If we have such a mechanism, we can assume that no-stored-version implies some default baseline V0, and attempt to upgrade automatically on startup.

pcholakov avatar Feb 25 '25 14:02 pcholakov

We need to make the version switches transactionally, at a given LSN, and we need a sufficient majority of PPs to agree that it's safe to do this.

Not sure this is even needed, perhaps it can be as simple as adding to the AnnounceLeader message the StateMachine version, and if me as leader/follower I can't support this version, I crash.

slinkydeveloper avatar Feb 28 '25 13:02 slinkydeveloper

That would be "correct" but is it nice behavior?

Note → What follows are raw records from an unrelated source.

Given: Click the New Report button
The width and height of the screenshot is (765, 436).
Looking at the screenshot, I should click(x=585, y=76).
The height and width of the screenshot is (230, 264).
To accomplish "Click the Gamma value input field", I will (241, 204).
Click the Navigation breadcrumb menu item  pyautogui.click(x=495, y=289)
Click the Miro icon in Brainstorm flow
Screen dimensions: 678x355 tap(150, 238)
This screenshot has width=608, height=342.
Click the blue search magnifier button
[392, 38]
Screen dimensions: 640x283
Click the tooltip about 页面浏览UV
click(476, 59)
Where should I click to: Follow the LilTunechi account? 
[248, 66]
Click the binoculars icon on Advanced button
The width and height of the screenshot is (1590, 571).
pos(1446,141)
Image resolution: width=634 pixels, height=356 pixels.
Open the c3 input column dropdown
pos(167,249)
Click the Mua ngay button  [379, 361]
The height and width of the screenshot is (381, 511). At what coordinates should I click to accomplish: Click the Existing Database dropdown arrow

Consider the operator experience if you're doing a rolling software upgrade in a large cluster - you deploy a new version to the first node, it takes leadership for some partitions, and followers still on the older version crash?

We probably want some level of safety there, even if we still recommend a two-phased roll out software version / enable new feature requiring latest state machine version as separate steps. I think this is a little bit against the grain of the "batteries included, it does the sane thing" philosophy generally.

I think that tracking some notion of FSM / schema version is a requisite first step regardless of the upgrade process. I'm pretty keen on the idea of writing a seed message to the partition log as the very first transaction which sets the stage - initial StateMachineVersion, the unique cluster id (cf #2783) that this partition belongs to.

pcholakov avatar Mar 01 '25 10:03 pcholakov

The problem of crashing nodes during a rolling upgrade could be solved by only activating the new state machine version in the next version (similar to how we do it for storage format changes). Additionally, we could have an explicit message that an operator can instruct the nodes to write to the log if one wants to activate the new state machine version in the current version (e.g. after the rolling upgrade has completed).

What's not fully clear to me from the conversation is how a possible seed message will be written (when, who). We also need to make it work with an existing log where this message does not exist (when upgrading from an older version).

tillrohrmann avatar Mar 03 '25 10:03 tillrohrmann

To sum up the current discussion: Right now, we don't have a mechanism to change the behavior of the business logic (PP state machine) which is not based on input data. For example, if we wanted to change how self messages are shuffled (e.g. by directly putting them in the corresponding inbox instead of the outbox), we either need to mark the incoming invocations or have a mechanism where the PP state machine replicas can activate features in a coordinated fashion. Otherwise we risk that different state machine versions take different decisions and end up in a diverged state.

For the latter approach, the following idea might work: Every state machine supports a range of business logic versions. There is a safe version which is guaranteed to be understood by the previous Restate version and a max version. Whenever a PP becomes leader, it will set the max of it's safe version and the maximum seen state machine version so far in the AnnounceLeadership message. Once a PP reads a new AnnounceLeadership message, they know which state machine version to use. The current state machine version will be written to the PartitionStore so that it will be included in snapshots. Operators have also the opportunity to manually bump the state machine version by writing an explicit command to the log (at the cost of sacrificing rolling back if the chosen version is not supported by the previous Restate version).

In order to evolve the state machine logic, one would do the usual dance of backwards compatibility: First introducing a new state machine version V + 1 in Restate 1.x while keeping V as the safe version. In Restate 1.x+1, it's guaranteed that all Restate servers understand V + 1, so that once can set it as the safe version.